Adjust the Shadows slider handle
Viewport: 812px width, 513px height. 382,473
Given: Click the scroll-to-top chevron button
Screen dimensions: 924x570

....

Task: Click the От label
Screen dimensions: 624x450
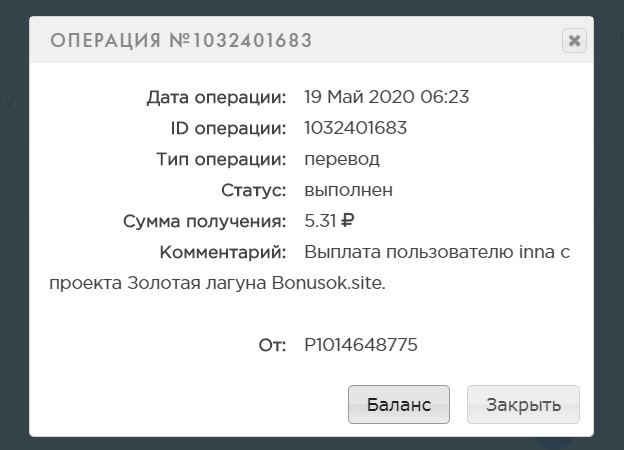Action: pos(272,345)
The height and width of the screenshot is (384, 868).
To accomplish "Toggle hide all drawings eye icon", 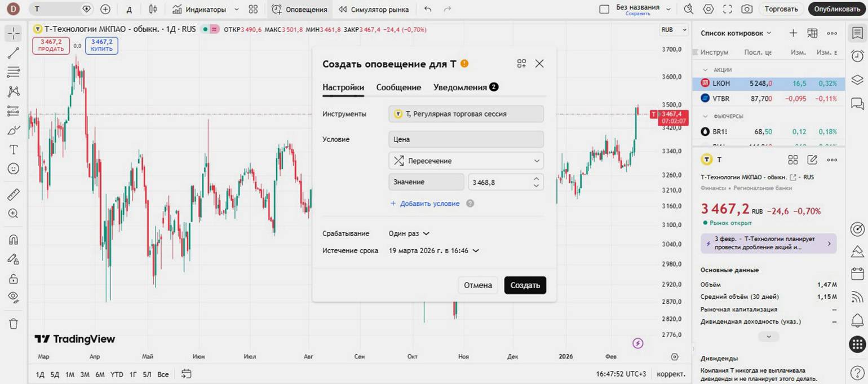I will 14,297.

....

*Instructions to follow*: Above are the records. Print exactly, and only, the lines from the line with "Given: Click the scroll-to-top chevron button" to the line with "Screen dimensions: 924x570", both inclusive.

*Solution for this problem*:
Given: Click the scroll-to-top chevron button
Screen dimensions: 924x570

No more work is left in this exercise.